:: GIVEN INFORMATION ::
=-=-=-=-=
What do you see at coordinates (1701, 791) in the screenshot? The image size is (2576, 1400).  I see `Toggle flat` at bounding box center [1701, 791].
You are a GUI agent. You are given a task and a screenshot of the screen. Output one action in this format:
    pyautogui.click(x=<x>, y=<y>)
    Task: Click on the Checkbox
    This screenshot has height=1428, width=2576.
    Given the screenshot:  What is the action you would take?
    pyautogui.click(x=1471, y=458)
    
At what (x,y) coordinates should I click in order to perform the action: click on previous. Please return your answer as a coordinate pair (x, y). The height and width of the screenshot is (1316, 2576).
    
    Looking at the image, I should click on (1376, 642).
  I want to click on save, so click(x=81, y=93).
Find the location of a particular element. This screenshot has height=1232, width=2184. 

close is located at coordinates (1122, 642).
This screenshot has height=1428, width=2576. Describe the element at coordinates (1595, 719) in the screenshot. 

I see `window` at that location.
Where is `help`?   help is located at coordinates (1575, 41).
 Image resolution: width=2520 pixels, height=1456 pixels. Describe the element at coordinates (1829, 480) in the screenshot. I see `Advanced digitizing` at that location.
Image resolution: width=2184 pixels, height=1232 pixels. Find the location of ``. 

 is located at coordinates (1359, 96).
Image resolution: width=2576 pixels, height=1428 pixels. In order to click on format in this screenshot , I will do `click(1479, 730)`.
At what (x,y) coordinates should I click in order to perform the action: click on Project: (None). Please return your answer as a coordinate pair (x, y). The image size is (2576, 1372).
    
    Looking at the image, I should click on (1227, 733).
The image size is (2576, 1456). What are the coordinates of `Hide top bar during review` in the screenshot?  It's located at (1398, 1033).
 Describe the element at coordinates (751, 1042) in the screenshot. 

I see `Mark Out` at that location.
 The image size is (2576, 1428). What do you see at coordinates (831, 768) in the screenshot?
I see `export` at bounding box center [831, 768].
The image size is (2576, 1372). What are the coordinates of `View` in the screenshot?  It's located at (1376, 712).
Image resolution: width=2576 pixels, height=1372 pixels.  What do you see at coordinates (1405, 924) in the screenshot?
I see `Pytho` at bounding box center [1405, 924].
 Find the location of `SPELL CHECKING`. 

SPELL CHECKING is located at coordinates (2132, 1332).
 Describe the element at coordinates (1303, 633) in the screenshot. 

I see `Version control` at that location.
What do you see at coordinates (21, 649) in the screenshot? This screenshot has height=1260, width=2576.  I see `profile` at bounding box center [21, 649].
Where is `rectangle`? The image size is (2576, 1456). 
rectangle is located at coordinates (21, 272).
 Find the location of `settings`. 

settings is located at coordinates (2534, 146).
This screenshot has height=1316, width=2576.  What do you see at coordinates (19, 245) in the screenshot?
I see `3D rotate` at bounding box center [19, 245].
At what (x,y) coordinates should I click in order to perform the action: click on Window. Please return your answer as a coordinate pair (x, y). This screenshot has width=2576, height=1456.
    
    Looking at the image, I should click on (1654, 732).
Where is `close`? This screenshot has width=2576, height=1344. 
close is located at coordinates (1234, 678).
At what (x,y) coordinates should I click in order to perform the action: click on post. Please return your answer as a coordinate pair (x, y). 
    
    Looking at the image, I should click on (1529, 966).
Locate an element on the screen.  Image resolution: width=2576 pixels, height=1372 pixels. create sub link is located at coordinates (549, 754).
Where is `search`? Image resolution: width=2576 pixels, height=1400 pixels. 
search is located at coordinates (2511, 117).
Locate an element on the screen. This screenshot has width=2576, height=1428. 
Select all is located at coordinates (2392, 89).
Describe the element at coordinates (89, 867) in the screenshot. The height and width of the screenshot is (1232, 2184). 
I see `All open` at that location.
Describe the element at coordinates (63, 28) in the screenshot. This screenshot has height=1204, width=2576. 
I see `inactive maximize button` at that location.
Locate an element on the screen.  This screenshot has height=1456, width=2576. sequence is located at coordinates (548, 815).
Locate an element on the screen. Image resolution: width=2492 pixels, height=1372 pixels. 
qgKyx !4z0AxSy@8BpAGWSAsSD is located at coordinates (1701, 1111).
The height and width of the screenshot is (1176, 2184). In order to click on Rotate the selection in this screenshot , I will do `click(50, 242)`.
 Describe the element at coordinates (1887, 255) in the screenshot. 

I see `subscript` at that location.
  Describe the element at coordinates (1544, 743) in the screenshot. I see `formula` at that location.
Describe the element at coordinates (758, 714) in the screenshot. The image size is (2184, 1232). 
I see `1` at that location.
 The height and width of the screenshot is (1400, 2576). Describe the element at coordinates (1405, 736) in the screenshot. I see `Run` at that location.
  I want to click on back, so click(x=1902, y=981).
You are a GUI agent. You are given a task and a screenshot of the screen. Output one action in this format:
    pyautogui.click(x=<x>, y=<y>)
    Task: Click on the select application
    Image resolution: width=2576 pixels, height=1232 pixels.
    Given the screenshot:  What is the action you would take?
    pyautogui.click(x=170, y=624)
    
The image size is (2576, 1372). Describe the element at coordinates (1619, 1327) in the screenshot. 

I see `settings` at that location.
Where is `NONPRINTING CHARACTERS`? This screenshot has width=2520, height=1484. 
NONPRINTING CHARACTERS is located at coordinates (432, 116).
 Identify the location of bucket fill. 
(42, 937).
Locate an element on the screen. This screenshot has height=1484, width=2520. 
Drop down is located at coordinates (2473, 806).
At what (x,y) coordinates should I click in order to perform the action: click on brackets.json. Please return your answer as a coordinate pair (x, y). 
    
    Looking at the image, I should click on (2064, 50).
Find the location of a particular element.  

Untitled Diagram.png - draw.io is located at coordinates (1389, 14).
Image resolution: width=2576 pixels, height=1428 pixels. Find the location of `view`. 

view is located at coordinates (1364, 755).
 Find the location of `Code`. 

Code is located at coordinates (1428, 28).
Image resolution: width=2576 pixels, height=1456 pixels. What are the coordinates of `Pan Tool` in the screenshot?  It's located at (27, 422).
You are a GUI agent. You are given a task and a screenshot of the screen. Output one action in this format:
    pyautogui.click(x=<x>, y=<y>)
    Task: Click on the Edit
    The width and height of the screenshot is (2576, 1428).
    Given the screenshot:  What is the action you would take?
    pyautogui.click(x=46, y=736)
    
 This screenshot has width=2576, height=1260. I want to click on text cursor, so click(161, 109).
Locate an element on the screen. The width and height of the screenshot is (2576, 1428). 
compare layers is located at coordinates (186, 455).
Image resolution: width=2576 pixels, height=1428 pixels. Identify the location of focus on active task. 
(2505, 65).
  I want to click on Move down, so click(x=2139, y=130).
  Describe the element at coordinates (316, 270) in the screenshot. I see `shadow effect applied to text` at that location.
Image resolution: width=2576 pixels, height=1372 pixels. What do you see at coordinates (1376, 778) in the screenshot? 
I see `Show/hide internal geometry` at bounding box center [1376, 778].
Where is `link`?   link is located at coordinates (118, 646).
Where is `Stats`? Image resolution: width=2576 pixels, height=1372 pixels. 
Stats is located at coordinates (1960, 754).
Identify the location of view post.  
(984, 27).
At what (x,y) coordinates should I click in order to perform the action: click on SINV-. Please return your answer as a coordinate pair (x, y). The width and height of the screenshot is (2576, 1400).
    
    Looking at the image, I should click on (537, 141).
=-=-=-=-=
:: SHORT PROBLEM ::
Update the listing from its start through the line that contains "Image resolution: width=2576 pixels, height=1428 pixels. In", both ends included, by changing "Find the location of" to "Locate". Return only those lines and keep everything else the same.

:: FINAL RESULT ::
What do you see at coordinates (1701, 791) in the screenshot? The image size is (2576, 1400).  I see `Toggle flat` at bounding box center [1701, 791].
You are a GUI agent. You are given a task and a screenshot of the screen. Output one action in this format:
    pyautogui.click(x=<x>, y=<y>)
    Task: Click on the Checkbox
    This screenshot has height=1428, width=2576.
    Given the screenshot:  What is the action you would take?
    pyautogui.click(x=1471, y=458)
    
At what (x,y) coordinates should I click in order to perform the action: click on previous. Please return your answer as a coordinate pair (x, y). The height and width of the screenshot is (1316, 2576).
    
    Looking at the image, I should click on (1376, 642).
  I want to click on save, so click(x=81, y=93).
Locate a particular element. This screenshot has height=1232, width=2184. 

close is located at coordinates (1122, 642).
This screenshot has height=1428, width=2576. Describe the element at coordinates (1595, 719) in the screenshot. 

I see `window` at that location.
Where is `help`?   help is located at coordinates (1575, 41).
 Image resolution: width=2520 pixels, height=1456 pixels. Describe the element at coordinates (1829, 480) in the screenshot. I see `Advanced digitizing` at that location.
Image resolution: width=2184 pixels, height=1232 pixels. Locate ``. 

 is located at coordinates (1359, 96).
Image resolution: width=2576 pixels, height=1428 pixels. In order to click on format in this screenshot , I will do `click(1479, 730)`.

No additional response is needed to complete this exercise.